I've been working on a new project that leverages an API Gateway mapped to a lambda function. The lambda function contains a Kestrel .NET web server that receives requests via proxy through API Gateway. I have remapped API Gateway to an actual subdomain to ensure some branding consistency. Everything is working fine; however, I recently implemented Elmah.IO in order to get a better understanding of what errors are coming up in this unusual context.
Now, about one to five times per day, the api gateway URL is getting a request for a robots.txt file that it is unable to complete. I wouldn't expect the API to be able to complete this request because the API is not meant to serve static content. My question is; how can I prevent these requests from being made?

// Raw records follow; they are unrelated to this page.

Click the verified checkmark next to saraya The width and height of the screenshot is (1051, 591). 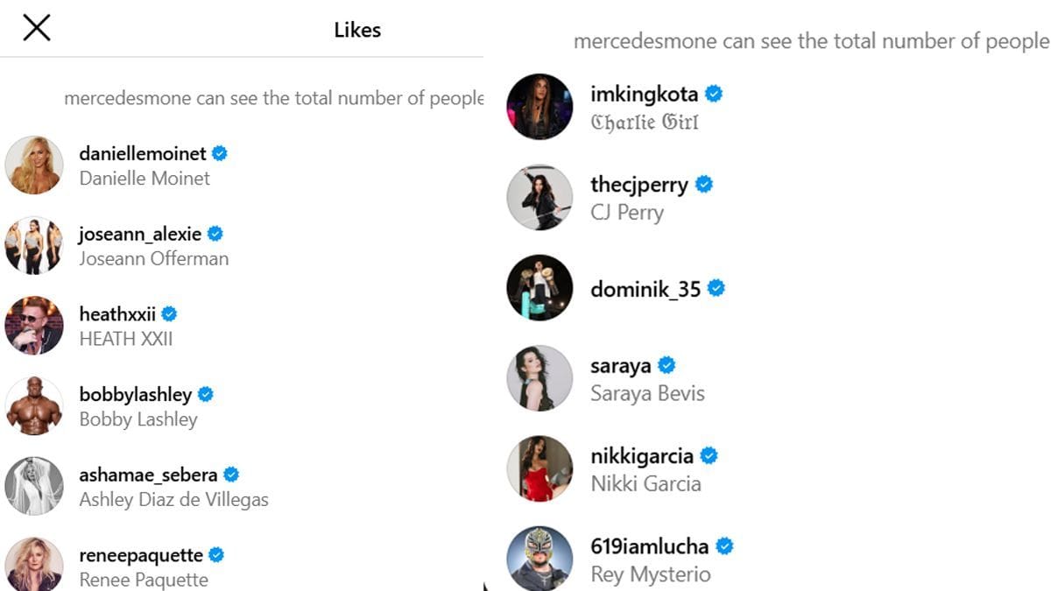tap(667, 365)
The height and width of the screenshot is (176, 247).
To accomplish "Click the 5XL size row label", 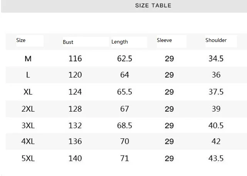I will [28, 158].
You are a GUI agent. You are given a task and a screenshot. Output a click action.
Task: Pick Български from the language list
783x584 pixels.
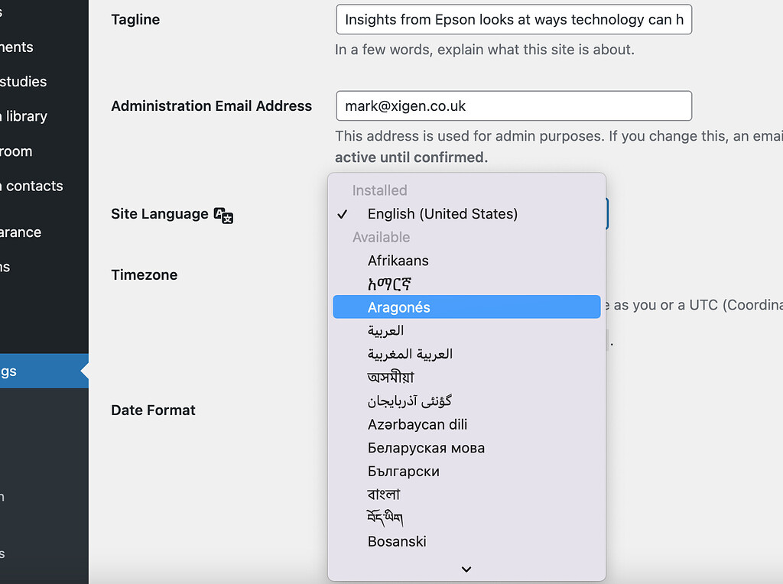[404, 472]
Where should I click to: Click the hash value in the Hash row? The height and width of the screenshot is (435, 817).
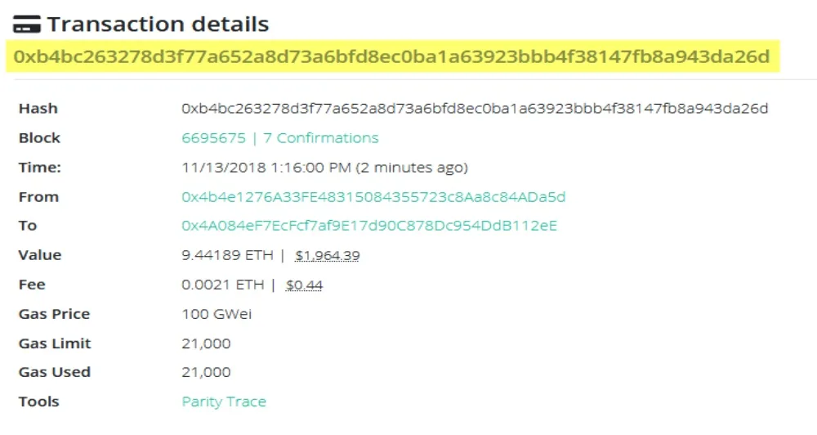(475, 109)
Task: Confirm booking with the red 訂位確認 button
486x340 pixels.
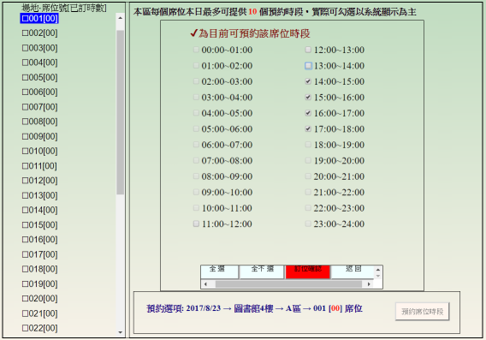Action: 307,271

What is causing the API Gateway URL to be requested? Is it because it is directly detected through the links from my host site? It's using CORS to access the API, so it's possible the robot could be detecting the API as a completely separate domain and attempting to crawl it. If so, is there some configuration I could add to my Web API to force a text response of my design for the robots.txt request?
After researching my way around for a little bit, I eventually just tried to dynamically generate my text file for robots.txt response. I was reading the article over at: http://rehansaeed.com/dynamically-generating-robots-txt-using-asp-net-mvc/
This gave me the idea to dynamically generate the request. As such, I set up the following:
[Route("/")]
public class ServerController : Controller
{
[HttpGet("robots.txt")]
public ContentResult GetRobotsFile()
{
StringBuilder stringBuilder = new StringBuilder();
stringBuilder.AppendLine("user-agent: *");
stringBuilder.AppendLine("disallow: /"); // this will disallow all routes
return this.Content(stringBuilder.ToString(), "text/plain", Encoding.UTF8);
}
}